> **WHAT YOU WILL DO**
A) Decide whether each statement below agrees with the passage about Driscoll. For each, answer yes or no and quote the deciding words. (i) Driscoll served in the Army National Guard for 28 years. (ii) Driscoll won the Democratic primary when he ran for the United States Senate in 1978. (iii) Driscoll was Speaker before he became House Majority Leader.
B) Use the passage about Driscoll to answer each question on its own line. (i) In what year was Driscoll elected to the Montana House of Representatives? (ii) What body did he serve on from 1981 to 1993? (iii) Where did he run his book-selling business?
C) Write the next part of the passage about Driscoll, starting where it stops.

> **PASSAGE FOR REVIEW**
= Beginning of Section =
Driscoll served in the Army National Guard for 28 years, including strategic intelligence missions in the West Indies and Africa.

Driscoll was elected to the Montana House of Representatives in 1972 and served as House Majority Leader from 1975 to 1977. He served as Speaker from 1977 to 1979. In 1978, at the age of 32, he ran for the United States Senate, but finished a distant third in the Democratic primary to Max Baucus and Paul G. Hatfield. From 1981 to 1993, Driscoll served as a member of the Montana Public Service Commission.

He later served as a joint education planner for the Joint Chiefs of Staff in the 1990s. Eventually returning to Montana, Driscoll operated a small book-selling business out of his home in Helena.
= End of Section =
> **THE DATA**
= Beginning of Section =
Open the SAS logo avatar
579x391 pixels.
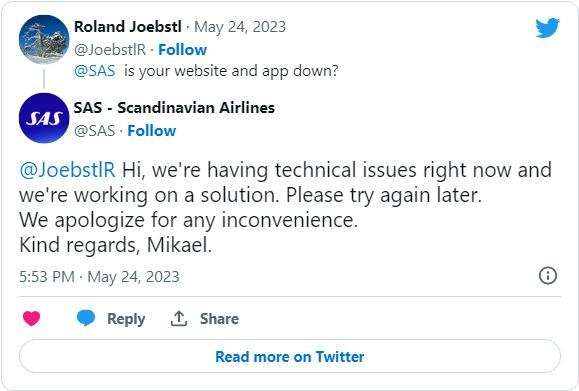click(x=44, y=118)
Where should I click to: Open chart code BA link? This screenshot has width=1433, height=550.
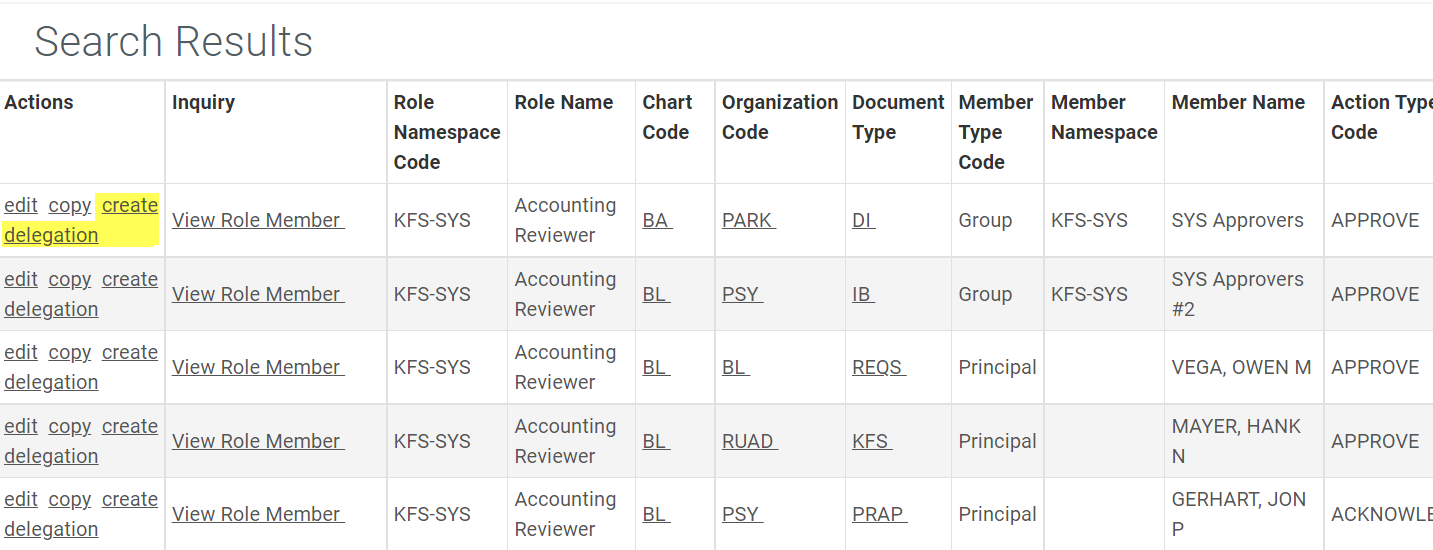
= End of Section =
> **WRITTEN RESPONSES**
A)
(i) Yes: "Driscoll served in the Army National Guard for 28 years"
(ii) No: "finished a distant third in the Democratic primary to Max Baucus and Paul G. Hatfield"
(iii) No: "served as House Majority Leader from 1975 to 1977. He served as Speaker from 1977 to 1979."

B)
(i) 1972
(ii) The Montana Public Service Commission
(iii) Out of his home in Helena

C)
In the 2008 election, Driscoll won the Democratic nomination for Montana's at-large congressional district. He subsequently lost to incumbent Denny Rehberg in the general election. In the 2014 election, he ran to succeed Steve Daines in Montana's at-large congressional district but lost the Democratic nomination to John Lewis. He was a candidate for U.S. Senate in the 2020 election, losing to incumbent Steve Daines in the Republican primary. In the 2024 election, Driscoll won the Democratic nomination for eastern Montana's 2nd congressional district. He faced Republican nominee Troy Downing in the general election, losing with 33.9% to Troy Downing's 65.7%.